Much like other government spyware, Landfall is capable of broad device surveillance, such as accessing the victim’s data, including photos, messages, contacts, and call logs, as well as the tapping of the device’s microphone and tracking their precise location.
Unit 42 found that the spyware’s source code referenced five specific Galaxy phones, including the Galaxy S22, S23, S24, and some Z models, as targets. Cohen said that the vulnerability may have also been present on other Galaxy devices, and affected Android versions 13 through 15.
2 Likes
Ars also has a great article on this with more technical detail:
Like Pegasus it uses the initial vector of a malicious image sent via messaging app. However, unlike Pegasus it appears to be persistent and able to survive restarts:
Removing the spyware is no easy feat, either.
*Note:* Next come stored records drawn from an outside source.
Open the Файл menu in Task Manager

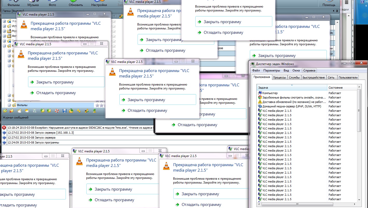256,70
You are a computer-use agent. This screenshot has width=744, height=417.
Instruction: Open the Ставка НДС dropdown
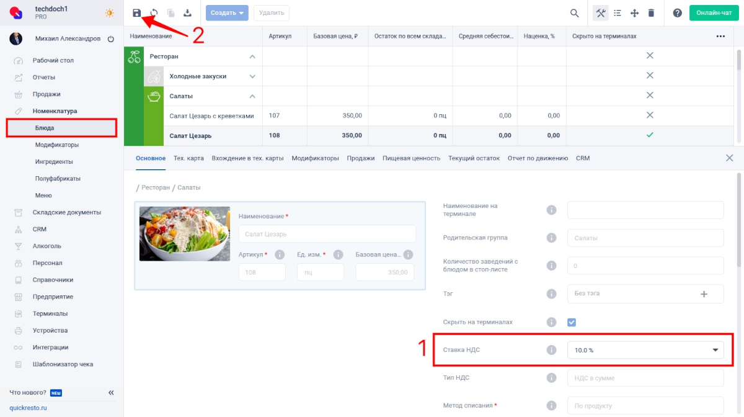(x=645, y=350)
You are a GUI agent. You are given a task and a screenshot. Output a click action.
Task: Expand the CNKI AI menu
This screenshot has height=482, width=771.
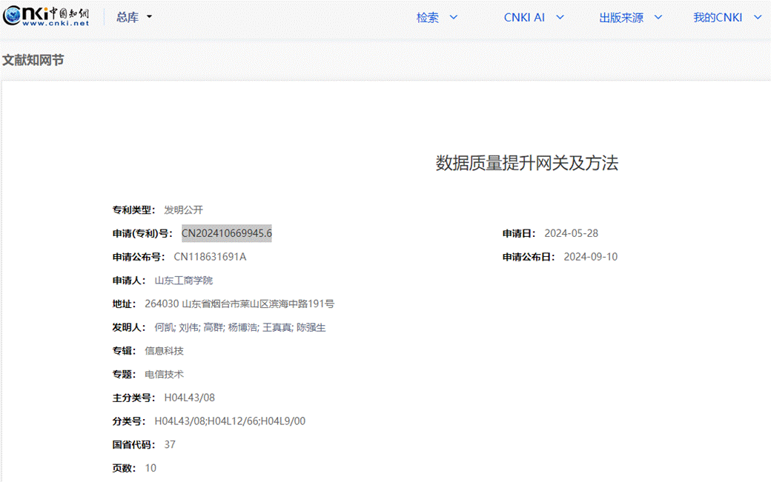[x=534, y=18]
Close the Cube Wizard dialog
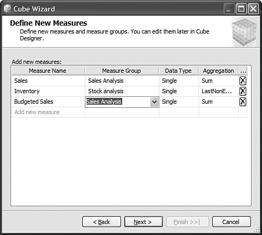The width and height of the screenshot is (262, 235). [x=253, y=9]
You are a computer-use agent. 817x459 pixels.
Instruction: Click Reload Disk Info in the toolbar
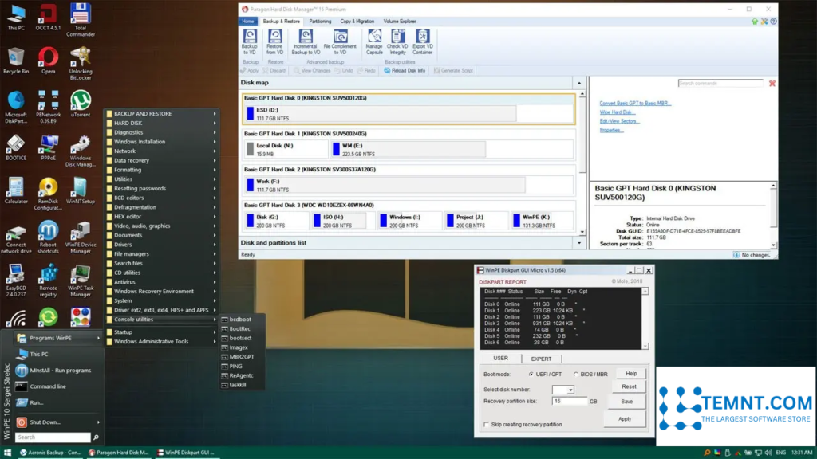[x=405, y=70]
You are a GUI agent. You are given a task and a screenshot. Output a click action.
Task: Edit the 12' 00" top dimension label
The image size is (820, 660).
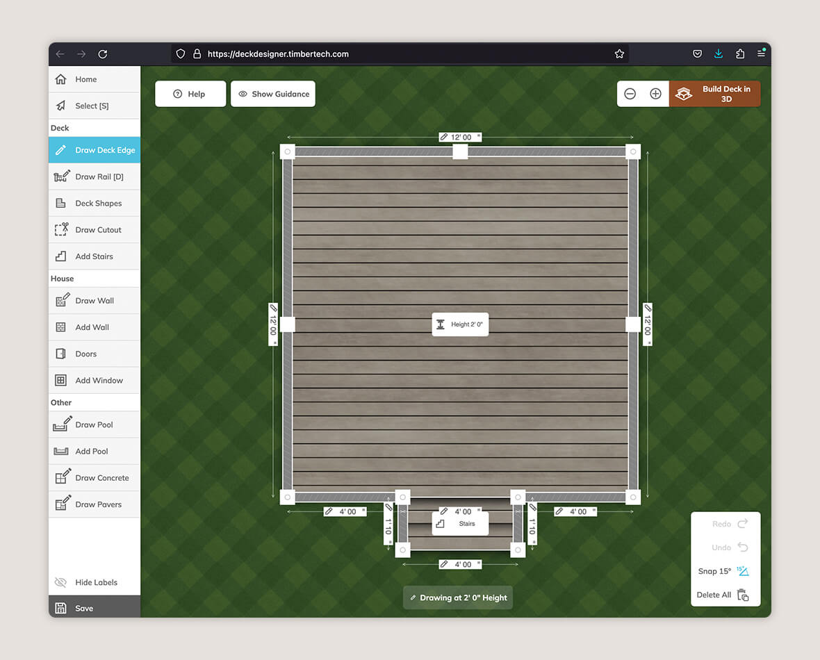459,136
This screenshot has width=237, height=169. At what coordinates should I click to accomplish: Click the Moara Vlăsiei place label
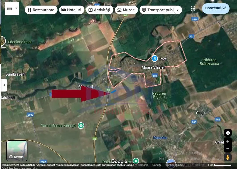[x=153, y=67]
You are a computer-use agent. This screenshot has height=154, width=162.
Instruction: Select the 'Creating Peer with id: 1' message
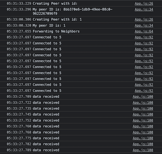pyautogui.click(x=57, y=20)
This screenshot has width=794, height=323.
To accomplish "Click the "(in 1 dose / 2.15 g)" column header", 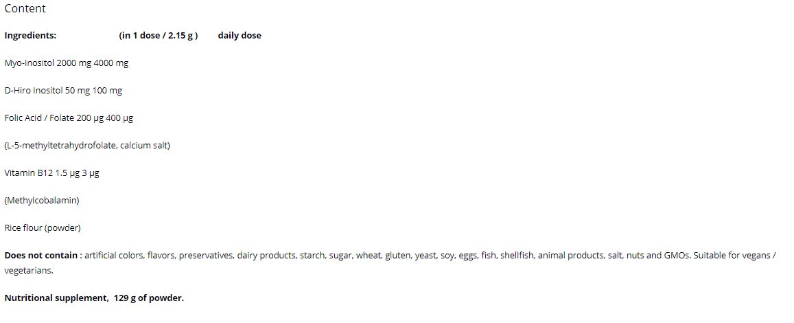I will (x=158, y=36).
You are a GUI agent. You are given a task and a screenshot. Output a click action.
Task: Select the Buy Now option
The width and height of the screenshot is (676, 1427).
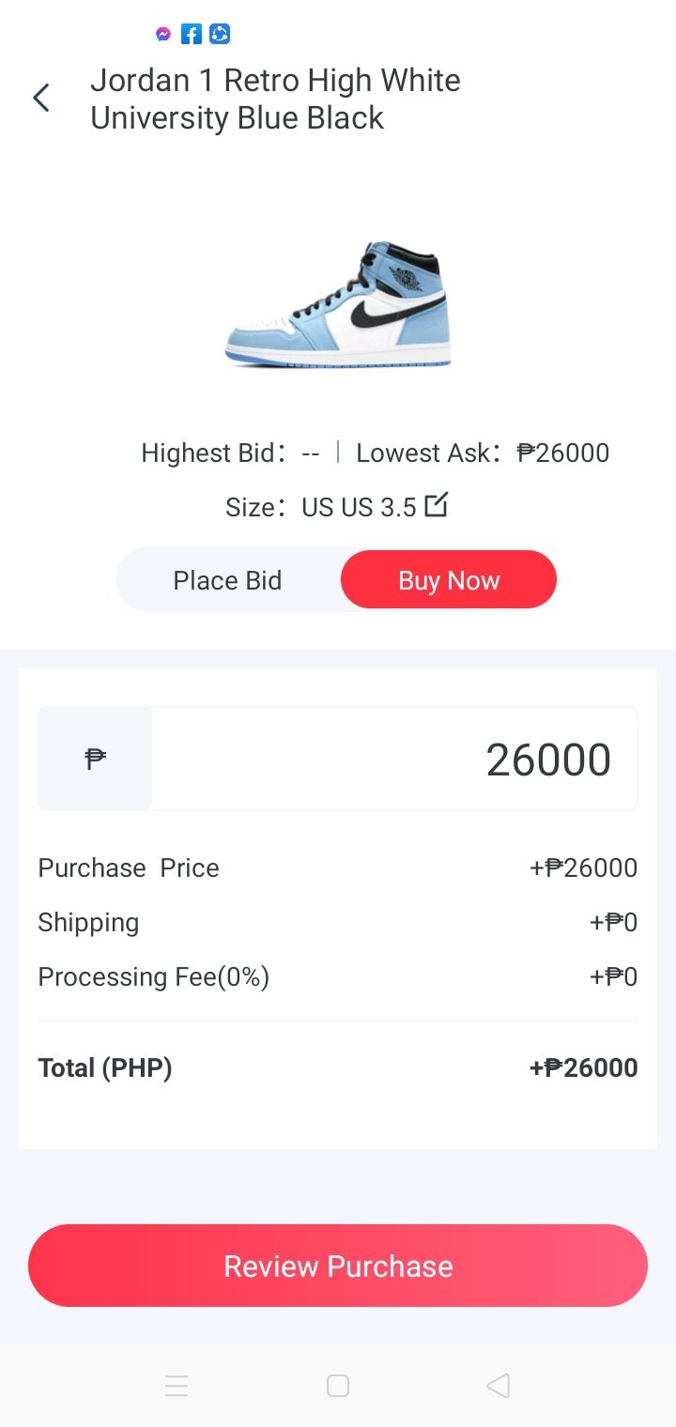(449, 580)
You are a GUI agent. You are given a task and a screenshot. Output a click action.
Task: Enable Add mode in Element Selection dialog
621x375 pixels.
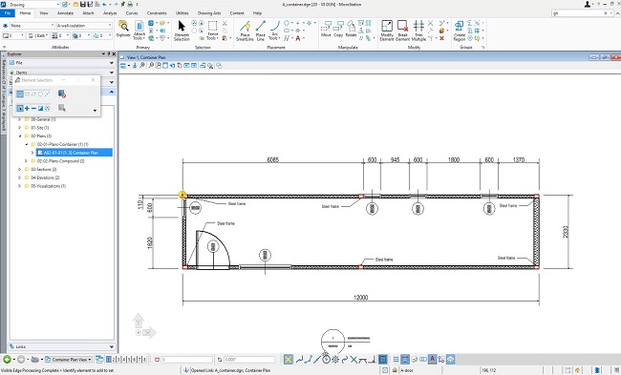coord(27,108)

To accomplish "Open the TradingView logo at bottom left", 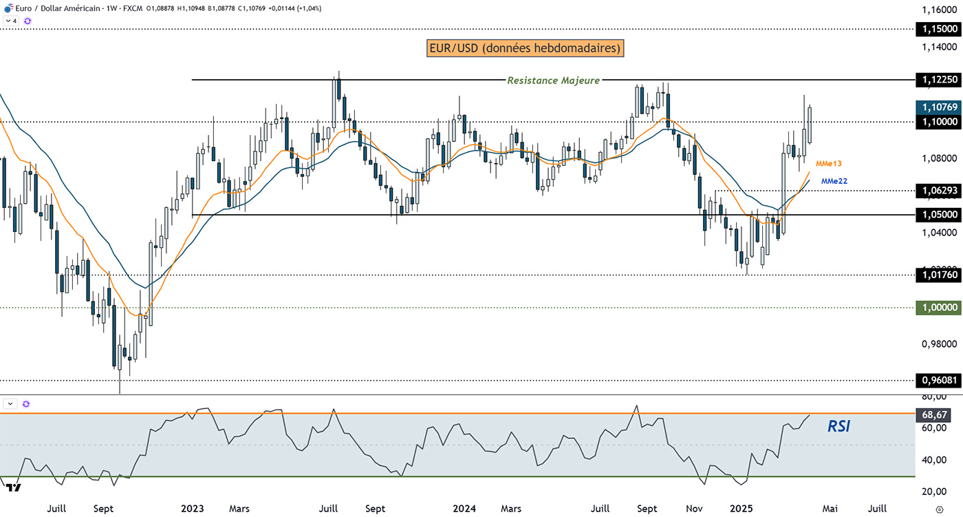I will [12, 487].
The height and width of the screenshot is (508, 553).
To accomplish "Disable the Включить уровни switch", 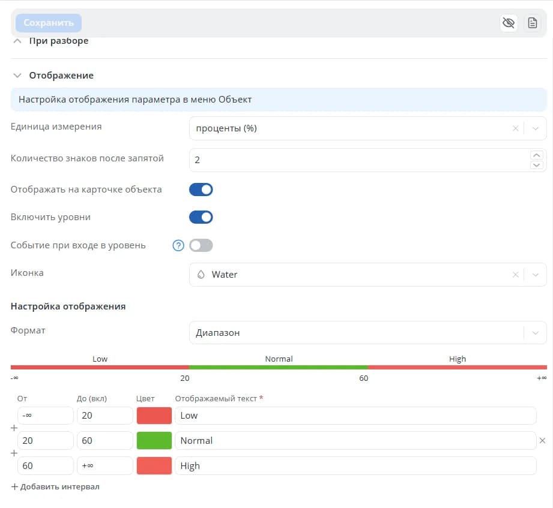I will pyautogui.click(x=201, y=217).
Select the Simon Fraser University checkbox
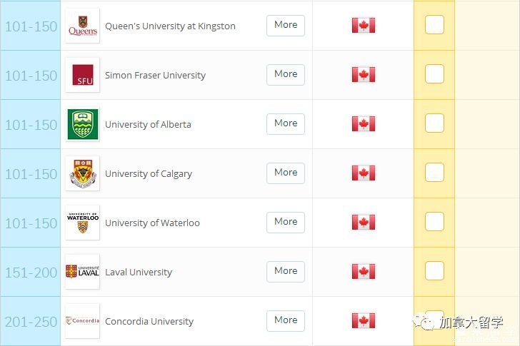520x346 pixels. [434, 73]
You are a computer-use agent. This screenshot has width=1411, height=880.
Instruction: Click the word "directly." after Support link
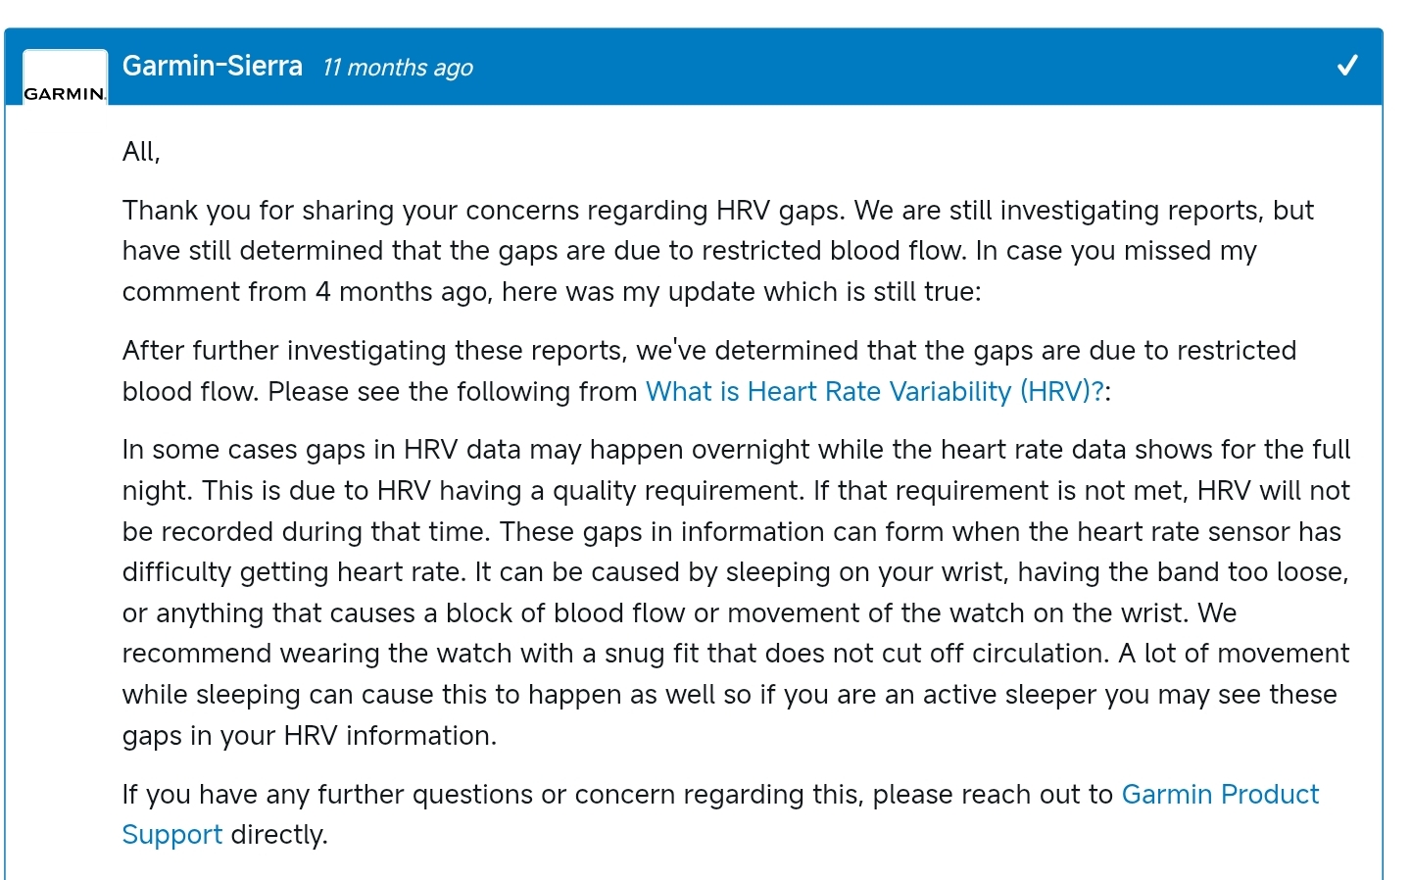279,835
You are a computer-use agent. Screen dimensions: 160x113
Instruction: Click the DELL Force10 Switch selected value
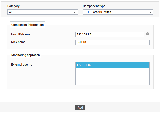pos(98,12)
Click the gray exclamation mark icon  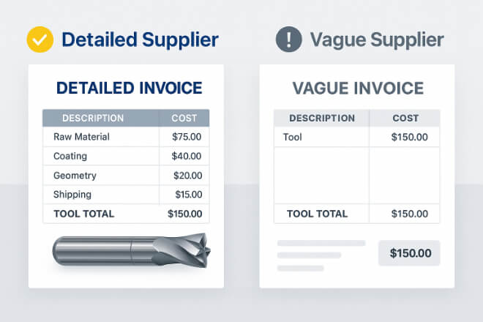[x=288, y=39]
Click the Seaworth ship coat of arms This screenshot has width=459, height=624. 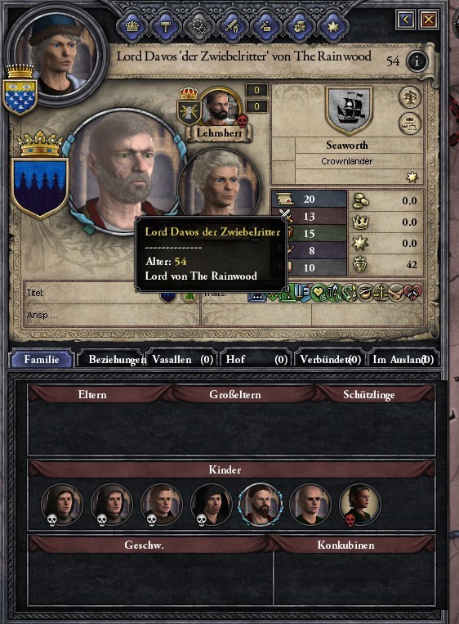[349, 110]
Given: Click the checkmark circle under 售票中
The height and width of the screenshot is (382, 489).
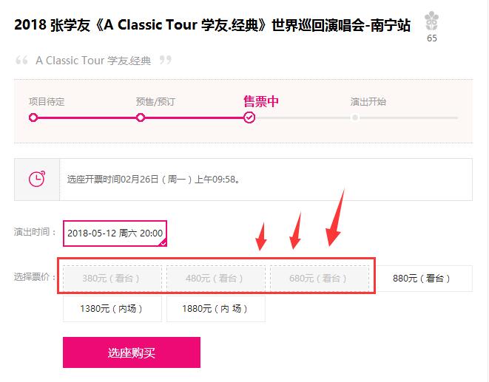Looking at the screenshot, I should pyautogui.click(x=249, y=117).
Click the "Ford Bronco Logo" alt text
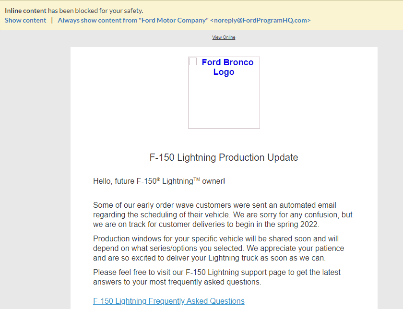403x309 pixels. 227,67
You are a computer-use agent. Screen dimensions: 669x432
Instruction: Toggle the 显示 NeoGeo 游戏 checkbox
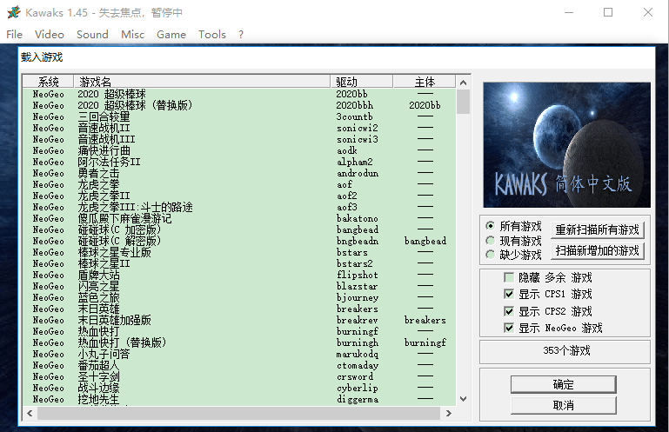coord(509,328)
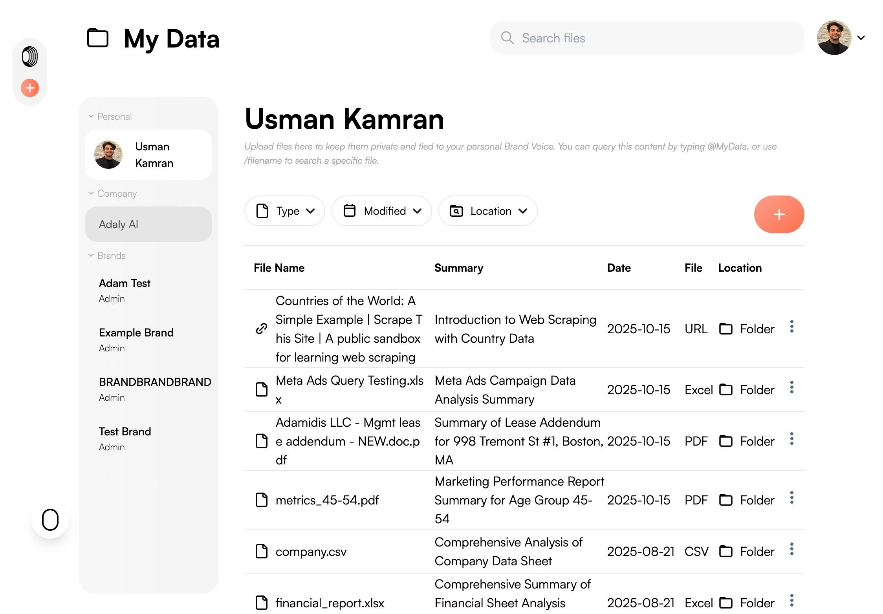Collapse the Brands section

click(91, 255)
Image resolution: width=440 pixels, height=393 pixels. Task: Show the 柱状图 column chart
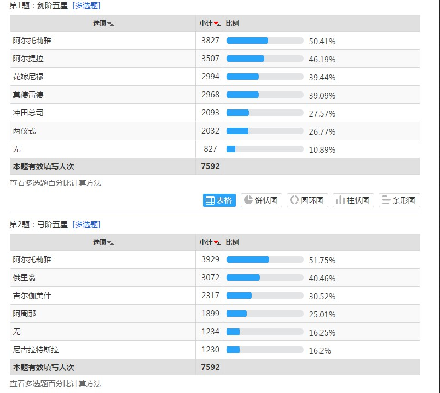tap(353, 200)
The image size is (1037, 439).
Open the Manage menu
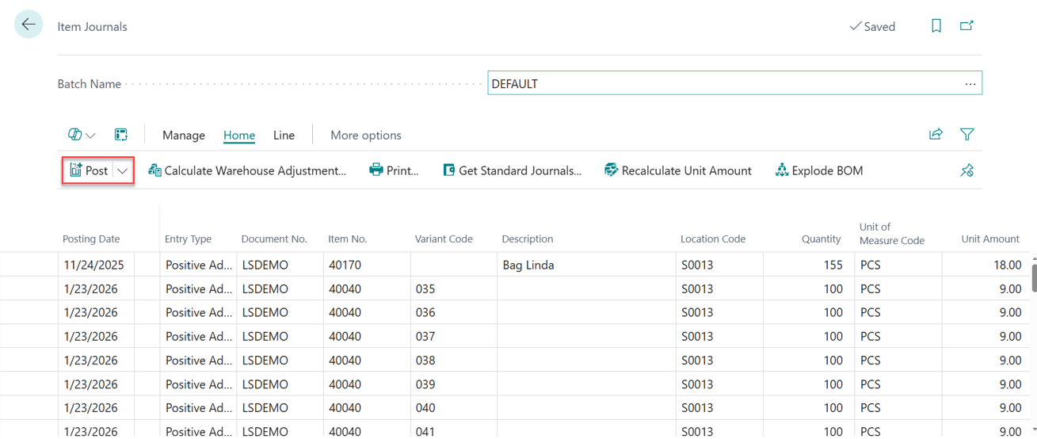point(183,136)
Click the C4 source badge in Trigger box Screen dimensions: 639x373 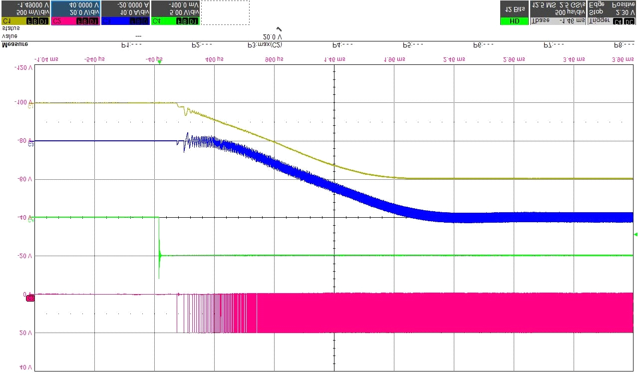(618, 21)

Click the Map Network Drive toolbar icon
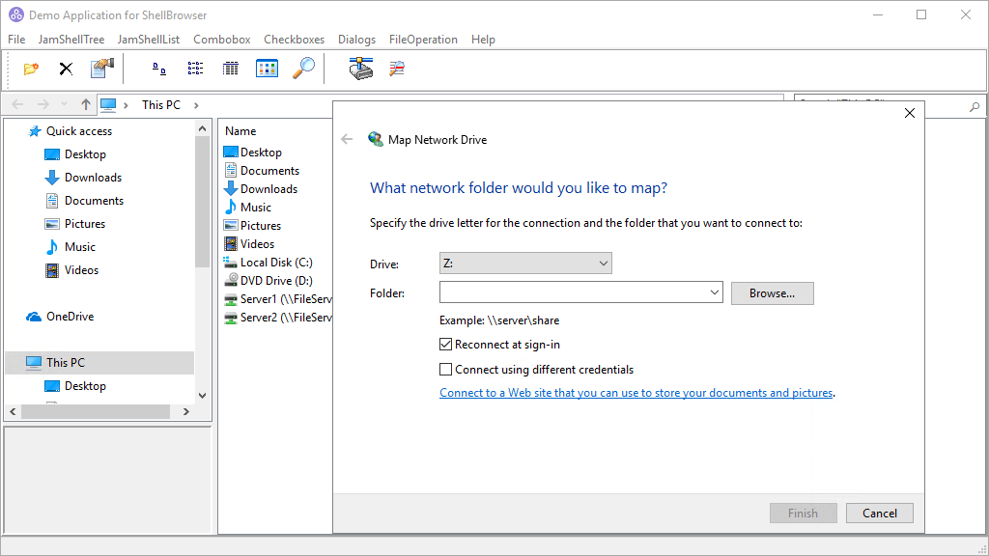click(x=360, y=69)
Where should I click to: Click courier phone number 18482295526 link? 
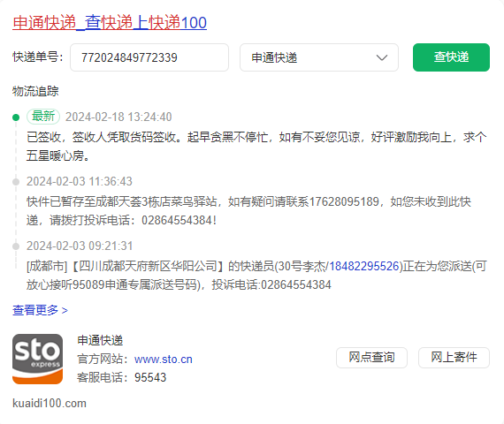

Because of its ability to manipulate SELinux policies, it can burrow deeply into the system software. It also includes several tools that help evade detection. Based on the VirusTotal submissions, Unit 42 believes Landfall was active in 2024 and early 2025 in Iraq, Iran, Turkey, and Morocco. The vulnerability may have been present in Samsung’s software from Android 13 through Android 15, the company suggests.
Given the targeted countries and sophisticated nature of this spyware I would bet it came from an Israeli spyware company.